* [Objetivo del ejercicio] Continúe el hilo de foro sobre el estabilizador de corriente continua a partir de su último mensaje.

# Estabilizador de Corriente continua



## jaime07 (Jul 20, 2007)

Un favor ayudenme. Tengo un equipo eólico y ese equipo genera un voltaje entre 3v min y 8 vol max, segun la velocidad del viento. Lo quiero es un circuito que permita mantener un voltaje de 12V ya sea cuando este en 3v o en 8V para poder cargar una bateria de 12V. Espero que me puedan ayudar, agradesco anticipadamente sus ayudas.   Gracias


----------



## tiopepe123 (Jul 20, 2007)

dberias buscar una fuente conmutada step-up

mira aqui
http://www.epanorama.net/links/psu_switching.html#switchstepup

http://www.epanorama.net/links/powergeneration.html#solar

Con un buen diseño deberias alcanzar un rendimiento sobre los 80% o mas.
para calcularlo es facil mides tension y corriente de entrada y la salida y calculas las potencias de entrada y salida, divides y listos te sale el rendimiento

lo normal son las step-down, siento no poderte ayudar mas.

* [Datos proporcionados]
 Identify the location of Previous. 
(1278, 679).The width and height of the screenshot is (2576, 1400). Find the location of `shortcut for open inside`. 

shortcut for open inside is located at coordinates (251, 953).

* [Respuesta solicitada]
----------



## jaime07 (Jul 21, 2007)

Gracias por tu ayuda tiopepe123, gracias


----------



## MrRaso (May 12, 2011)

Hola, yo tengo el mismo problema que Jaime07 pero tengo un motor de 220/230v AC y le voy a instalar un rectificador para convertir la AC en Corriente continua y el objetivo es cargar una bateria de 12v 26Ah. ¿necesito un estabilizador también no? ¿o hay alguna solución diferente? yo tengo también una pequeña placa solar de 5W y se conecta directamente a la batería y no trae que yo sepa estabilizador, ¿podría hacer lo mismo con el molino eolico conectando un regulador de carga?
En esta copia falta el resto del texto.